REDAKSI Serambi Indonesia, Kamis (21/8) kemarin, menerima dua surat elektronik (email) berisi penjelasan dari pihak Salafi terhadap konferensi pers Majelis Permusyawaratan Ulama (MPU) Aceh, terkait Fatwa Nomor 9 Tahun 2014.
(Klik disini: Fatwa MPU Aceh tentang Salafi.
(Klik disini: Fatwa MPU Aceh tentang Salafi.
Email pertama yang dikirim oleh Abu Zaid Nauval ini terdiri dari dua lampiran, berisi penjelasan Ilmiah terhadap Fatwa MPU Aceh Nomor 9 Tahun 2014, serta lampiran tentang surat permohonan tokoh masyarakat Pulo Raya kepada MPU Aceh untuk meninjau ulang fatwa tersebut.
(Klik disini: Penjelasan Ilmiah dan Surat Peninjauan Ulang)
Adapun “Penjelasan Ilmiah” terhadap fatwa MPU itu disusun oleh Ustadz Harits Abu Naufal, Ustadz Imam Abu Abdillah, Ustadz Adam Abu Rifky. Penjelasan ilmiah setebal 23 halaman yang dikirim dalam bentuk pdf itu, memuat penjelasan pihak Salafi terhadap fatwa MPU Nomor 9/2014.

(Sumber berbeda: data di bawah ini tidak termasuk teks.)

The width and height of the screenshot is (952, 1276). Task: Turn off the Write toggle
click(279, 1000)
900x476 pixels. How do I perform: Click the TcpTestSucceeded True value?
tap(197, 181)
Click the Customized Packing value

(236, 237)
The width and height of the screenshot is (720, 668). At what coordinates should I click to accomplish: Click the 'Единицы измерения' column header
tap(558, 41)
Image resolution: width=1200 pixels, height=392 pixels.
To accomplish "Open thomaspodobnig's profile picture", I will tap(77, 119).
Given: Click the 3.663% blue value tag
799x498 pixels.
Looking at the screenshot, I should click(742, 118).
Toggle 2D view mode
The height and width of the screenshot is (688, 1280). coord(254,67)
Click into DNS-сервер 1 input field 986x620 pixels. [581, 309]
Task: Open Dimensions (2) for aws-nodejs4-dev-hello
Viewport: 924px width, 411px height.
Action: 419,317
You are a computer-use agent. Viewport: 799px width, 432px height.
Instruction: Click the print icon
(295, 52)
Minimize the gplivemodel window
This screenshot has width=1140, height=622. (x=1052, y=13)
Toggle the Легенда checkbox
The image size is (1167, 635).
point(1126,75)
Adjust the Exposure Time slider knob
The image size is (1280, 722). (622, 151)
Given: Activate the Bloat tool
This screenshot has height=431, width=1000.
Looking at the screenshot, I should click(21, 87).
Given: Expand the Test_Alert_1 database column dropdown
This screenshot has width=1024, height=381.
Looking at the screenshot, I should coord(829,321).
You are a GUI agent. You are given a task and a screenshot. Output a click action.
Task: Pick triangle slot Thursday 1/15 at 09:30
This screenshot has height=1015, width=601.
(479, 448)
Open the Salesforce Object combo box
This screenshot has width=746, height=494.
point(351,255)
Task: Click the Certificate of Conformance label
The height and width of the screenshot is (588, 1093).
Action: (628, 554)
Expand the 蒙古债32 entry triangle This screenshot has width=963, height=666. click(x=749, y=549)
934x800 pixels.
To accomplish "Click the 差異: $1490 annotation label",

Sementara surat permohonan peninjauan kembali fatwa tersebut, ditandatangani oleh Abdullah Hs (Ka. Tuha Peut), Tgk Riduan (Geuchik), dan Tgk Anwar M (Khatib Mesjid). Di antara pertimbangan permohonan ini adalah, “Fatwa MPU Nomor 9 Tahun 2014 bertentangan dengan Fatwa MPU Nomor 4 Tahun 2007 tentang pedoman identifikasi aliran sesat, yaitu ketentuan yang ada pada Bab IV mengenai kriteria aliran sesat.”
Dalam surat tersebut, perangkat Gampong Pulo Raya juga menjelaskan bahwa beberapa hal yang disebutkan dalam fatwa MPU Aceh itu, tidak pernah mereka dengar di dalam pengajian di Masjid Pulo Raya. Selain itu, mereka juga menilai, “fatwa ini berpotensi menimbulkan gejolak, bahkan bisa menimbulkan kericuhan di tengah masyarakat dikarenakan poin-poin dari fatwa tersebut menonjolkan hal-hal yang bersifat khilafiyah di masyarakat.”
Sementara email kedua yang juga dikirim oleh Abu Zaid Nauval dengan alamat (nauvalpally@yahoo.co.id) berisi klarifikasi terhadap konferensi pers MPU terkait Fatwa Nomor 9/2014.
Berikut lima klarifikasi dari pihak Salafi Aceh:
1. Apa yang MPU pahami tentang aqidah Salafi adalah keliru. Interpretasi MPU terhadap aqidah salafi tidaklah sesuai dengan yang salafi yakini sendiri, karena fatwa tersebut tidak dibangun di atas dialogisme. Artinya MPU tidak pernah memberikan ruang bagi kelompok Salafi untuk menjelaskan keyakinannya secara detail, dialog yang diadakan MPU sebelumnya hanya bersifat interogatif dan kesimpulannya diambil secara sepihak atau monologis.
2. Bahwa salafi meyakini Allah “hanya” di atas `Arasy, ini adalah tuduhan yang tidak benar. Salafi tidak pernah mengatakan bahwa Allah “hanya” di atas `Arasy, namun kita meyakini bahwa Allah tinggi di atas `Arasy sesuai dengan kemuliaannya dan tidak menyerupai makhluknya, dan tidak pula dibatasi oleh tempat, arah (jihat), dan waktu. (Lihat QS Al-an’am : 61, Q.S. Thaha : 5, dan QS As-syura : 11).
3. Pernyataan bahwa Salafi mengatakan bahwa Adam as. dan Idris as. bukan nabi dan bukan rasul, ini tidak benar. Kami meyakini bahwa Nabi Adam as. dam Nabi Idris as. adalah Nabi Allah dan utusan-Nya. Adapun terkait apakah Nabi Adam dan Idris adalah termasuk rasul atau bukan, maka di kalangan ulama ini terjadi khilafiyah, dan kami tidak keberatan untuk mengatakan bahwa Adam dan Idris juga termasuk sebagai rasul, hanya saja kita lebih cenderung meyakini bahwa Adam dan Idris hanyalah Nabi Allah.
4. Adapun masalah seperti Qunut Subuh, Zikir dan doa jamaah, serta maulid Nabi adalah masalah khilafiah. Kami yakini bahwa tidak ada dalil Alquran dan hadist shahih yang mensyariatkannya. Namun kita tidak pernah memaksa keyakinan kita kepada pihak lain, apalagi melarang orang lain untuk melaksanakan keyakinannya.
5. Kami berharap pihak MPU dapat mengadakan dialog secara terbuka yang benar-benar dialogis dengan pihak Salafi. Dan bila pihak MPU tidak bersedia, kami berharap pihak pemerintah daerah dapat turun tangan guna memfasilitasi kami untuk berdialog secara terbuka dengan MPU, agar kesalahpahaman MPU terhadap salafi dapat segera.